Ve daha geniş anlamda, albümün bu kadar muhteşem bir şekilde başarılı olmasını sağlayan şey de bu. Dylan'ın tüm bu acıyla ilgili insanlarla ilgili rezil sözünü daha da komik yapan şey, inanılmaz derecede ikiyüzlü olmasının yanı sıra, albümün Bob'un acısı hakkında olsa da, albüme giren şeyin sadece acı olmadığı gerçeğini de gözden kaçırmasıdır. albüm. Elbette olamaz da - taraflardan en az birinde bir tür öfke uyandırmayan nadir bir ayrılıktır ve Bob'un herkesin önünde ayrılması da farklı değildir. 'Idiot Wind', şimdiye kadar yazdığı en keskin şarkı sözlerinden bazılarında kanalize edilen tüm bu öfke ve öfkenin damıtılması işlevi görüyor (geri dönün ve sözleri koroya tekrar okuyun ve ne kadar gülünç bir şekilde anlam ifade ettiklerine hayret edin - o anlatıyor bu 'anonim' kadın 'her konuştuğunda lanet olası bir gerizekalı gibi konuşuyorsun, moron') ve en kötü şöhretli vokal tiklerinden bazılarıyla bu duyguların son damlasına kadar sıkan bir vokalde teslim edildi (nasıl sevmezsin 'şimşek çakabilir mi?

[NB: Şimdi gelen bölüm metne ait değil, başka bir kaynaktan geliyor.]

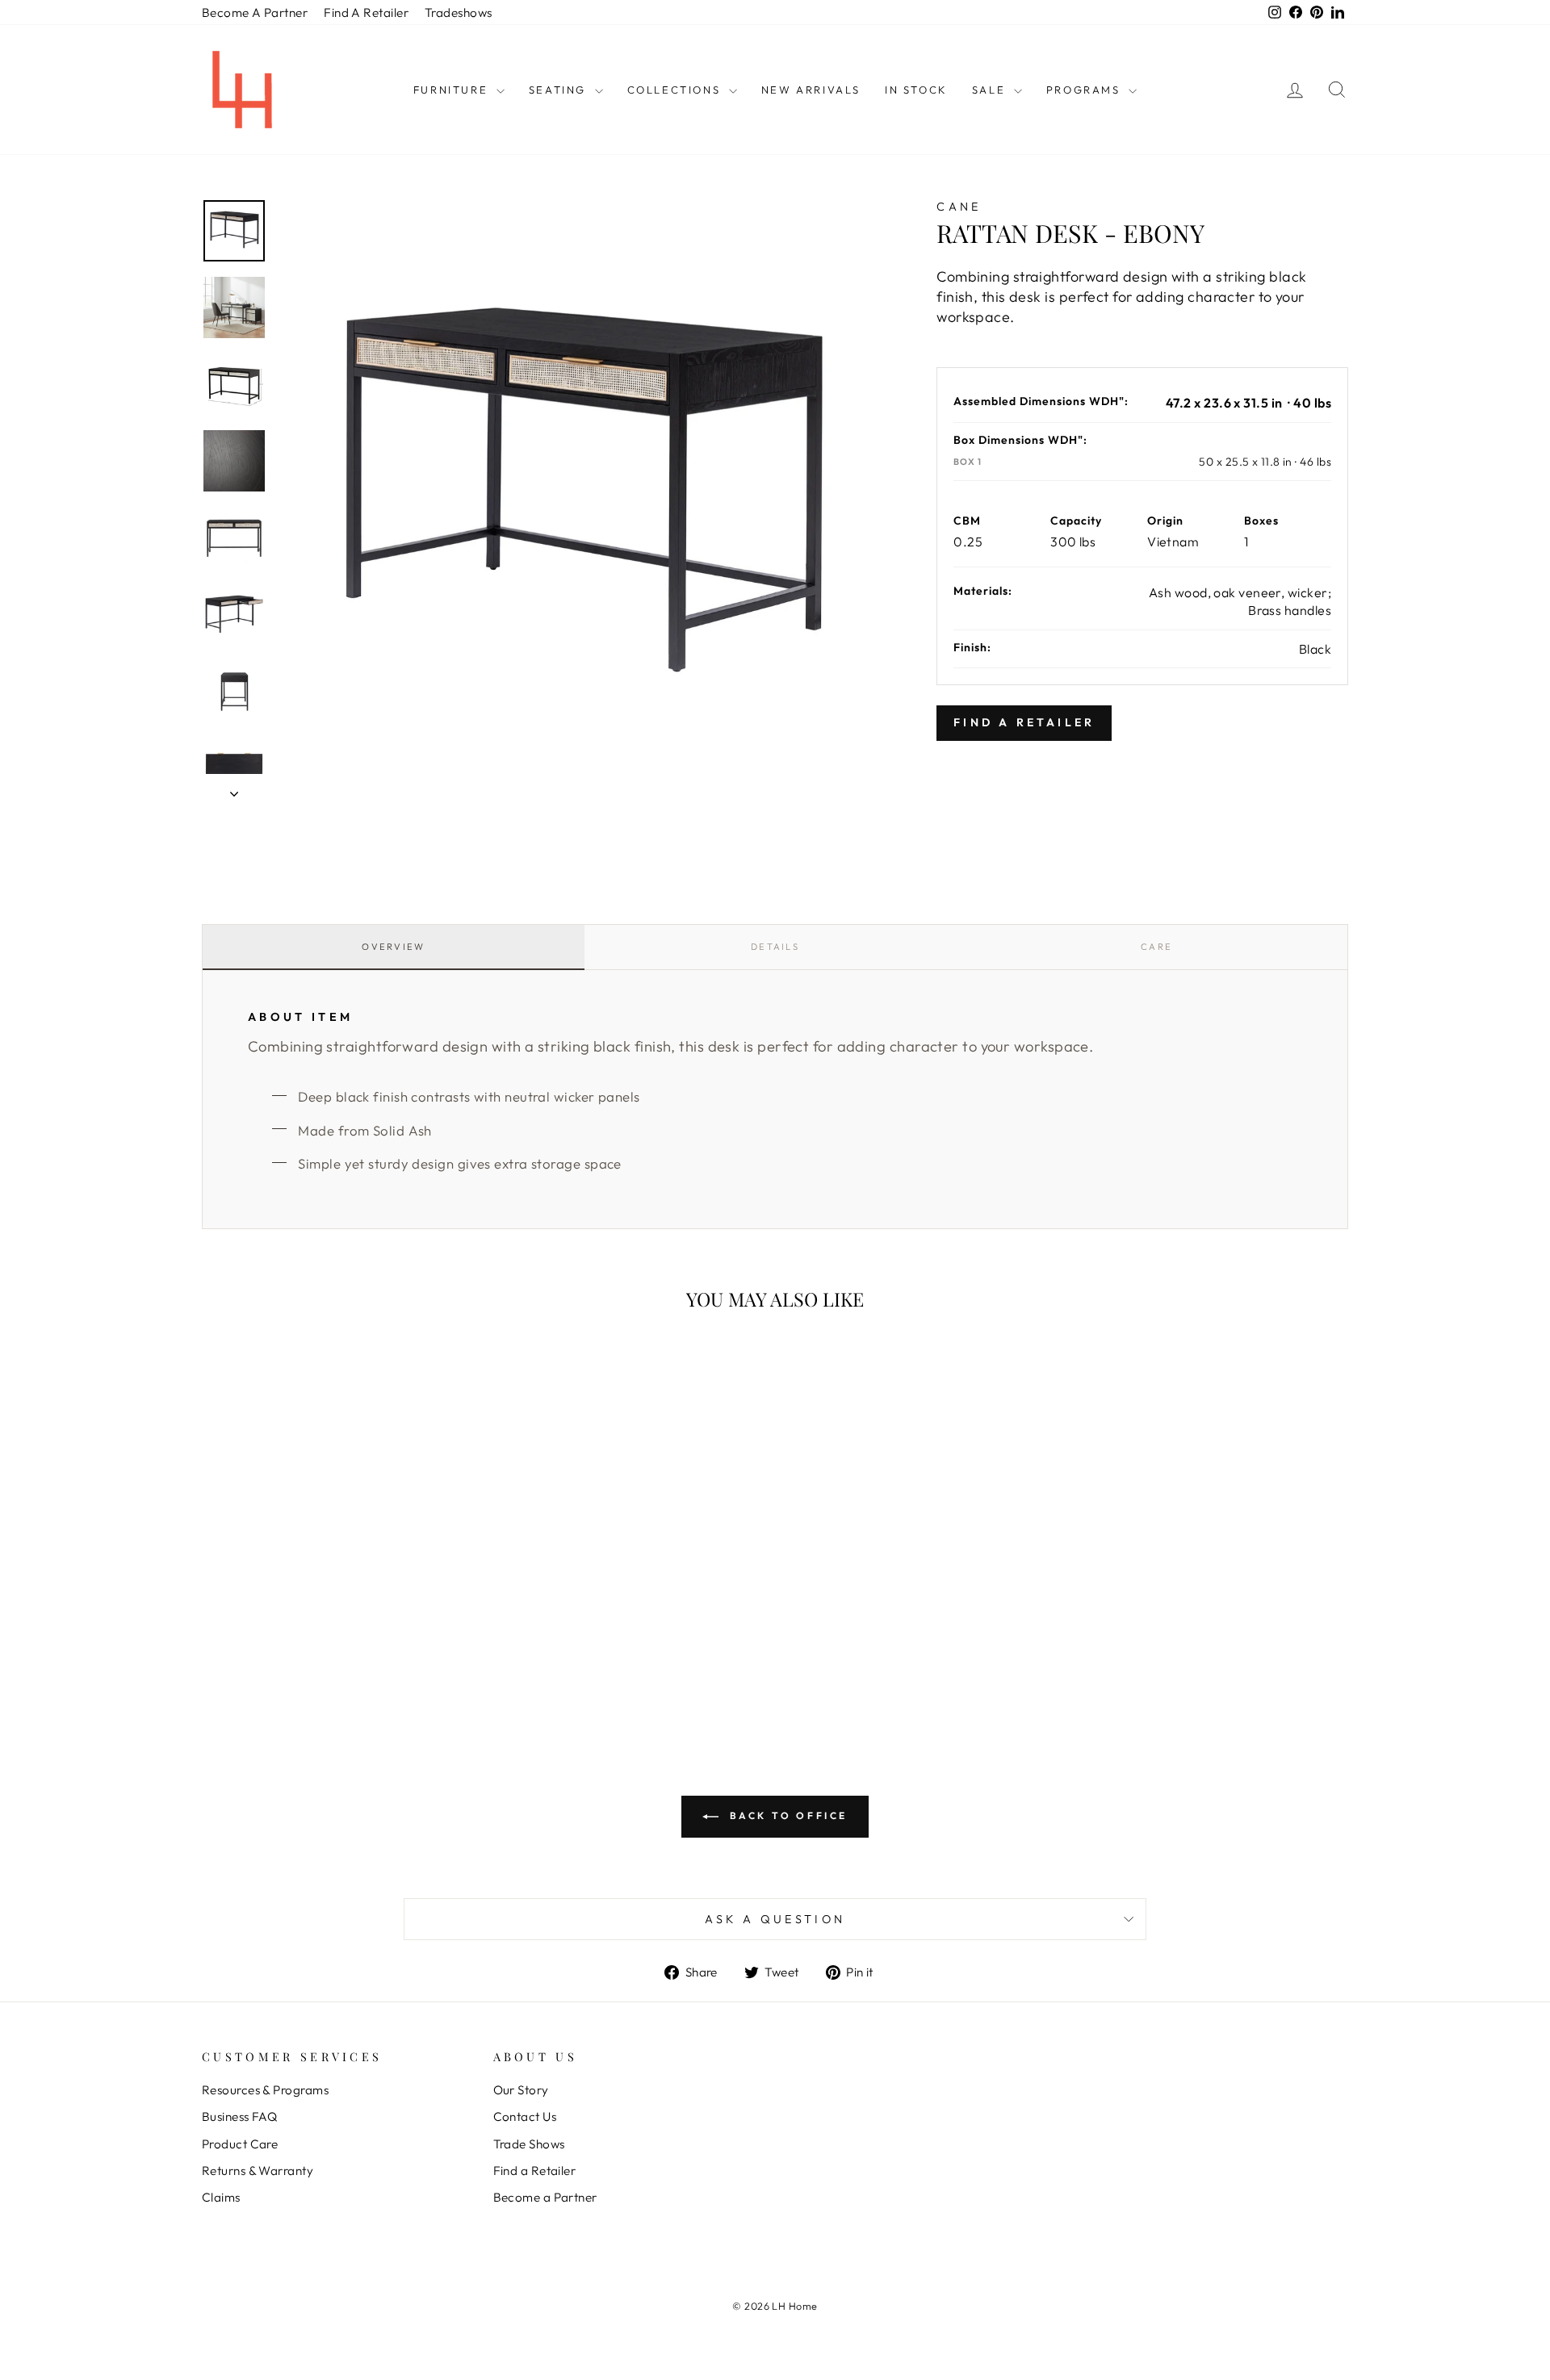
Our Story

Komik olan, bana göre, albüm versiyonunda şiirsel lirik yeteneği ile tüm o sinir bozucu haklı öfke arasında mükemmel bir denge bulmayı başarmış olması, oysa New York versiyonları muhtemelen gerekenden çok daha fazla şiirsel tarafa eğiliyor ( Üzgünüm Clinton, ama 'ağaçlarınızın arkasına atılan tazı' bu şarkının ihtiyaç duymadığı ayrıntıdır) ve 1976'nın Rolling Thunder Revue versiyonları, bir tur isteyebileceğiniz kadar mükemmel bir şekilde sapkın bir set daha yakın. ne kadar tehlikeli olsa da, asitliği kesen ve doğrudan gırtlağa giden her türlü üzüntü veya özlemden vazgeçer, Bob'un en kötü şöhretli yeniden yazımının ('alevli dilinizin vizyonları' - kahretsin Bob!) ve bir grubun yardımıyla Yüzlerinde sarhoş bir rictus sırıtışıyla kendilerini turdan fırlatacak kadar o turda aşırıya kaçmayın. İnsanların bununla ilişki kurmasına şaşmamalı - evet, öfke var, ama o kadar da öfke yok ki, ellerini kaldırıp yavaşça geri çekilmek istiyorsun.

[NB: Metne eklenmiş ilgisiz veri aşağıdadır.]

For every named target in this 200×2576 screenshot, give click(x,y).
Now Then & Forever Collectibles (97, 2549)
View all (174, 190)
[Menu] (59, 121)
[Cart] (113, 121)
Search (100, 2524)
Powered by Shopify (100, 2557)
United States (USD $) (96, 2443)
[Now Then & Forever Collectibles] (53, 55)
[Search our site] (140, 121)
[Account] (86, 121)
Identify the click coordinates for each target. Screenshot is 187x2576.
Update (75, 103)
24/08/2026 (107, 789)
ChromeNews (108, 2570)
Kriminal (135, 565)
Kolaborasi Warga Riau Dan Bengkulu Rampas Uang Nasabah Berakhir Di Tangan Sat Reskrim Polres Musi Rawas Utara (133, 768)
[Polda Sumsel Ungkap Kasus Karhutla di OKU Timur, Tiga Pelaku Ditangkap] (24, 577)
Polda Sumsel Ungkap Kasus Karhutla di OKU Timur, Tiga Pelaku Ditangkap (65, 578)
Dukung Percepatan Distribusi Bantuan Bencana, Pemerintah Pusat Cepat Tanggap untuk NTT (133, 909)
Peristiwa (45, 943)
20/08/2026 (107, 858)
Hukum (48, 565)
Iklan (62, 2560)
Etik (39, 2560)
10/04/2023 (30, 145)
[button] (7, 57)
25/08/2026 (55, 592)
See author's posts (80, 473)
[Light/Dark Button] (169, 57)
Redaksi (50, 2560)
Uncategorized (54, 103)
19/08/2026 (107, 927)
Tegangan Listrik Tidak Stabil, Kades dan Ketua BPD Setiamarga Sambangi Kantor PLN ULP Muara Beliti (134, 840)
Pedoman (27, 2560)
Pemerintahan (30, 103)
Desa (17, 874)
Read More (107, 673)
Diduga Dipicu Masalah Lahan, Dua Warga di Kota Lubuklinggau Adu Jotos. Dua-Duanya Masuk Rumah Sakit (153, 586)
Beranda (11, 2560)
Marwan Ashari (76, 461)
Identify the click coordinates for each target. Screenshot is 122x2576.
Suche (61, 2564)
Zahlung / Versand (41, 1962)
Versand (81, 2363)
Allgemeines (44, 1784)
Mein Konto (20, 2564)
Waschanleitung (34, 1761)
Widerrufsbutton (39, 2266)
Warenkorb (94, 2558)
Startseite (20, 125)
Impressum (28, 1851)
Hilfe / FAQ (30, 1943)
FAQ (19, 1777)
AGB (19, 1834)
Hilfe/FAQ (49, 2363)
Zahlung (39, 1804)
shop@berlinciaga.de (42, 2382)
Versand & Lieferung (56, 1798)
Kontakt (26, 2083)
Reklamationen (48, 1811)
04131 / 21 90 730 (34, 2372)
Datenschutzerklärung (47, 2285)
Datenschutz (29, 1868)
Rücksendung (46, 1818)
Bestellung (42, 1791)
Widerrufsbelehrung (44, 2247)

Yine de kendimi her zaman, Bob'un 'siz'den 'biz'e geçtiği, o kadar etkili bir şekilde orta yolu bulmak için kendini bir aptal olarak birleştirdiği son korodan rahatsız olmuşumdur. Önceki tüm ayetlerde yakıldı. En azından benim için hiçbir zaman özellikle kazanılmış gibi görünmedi.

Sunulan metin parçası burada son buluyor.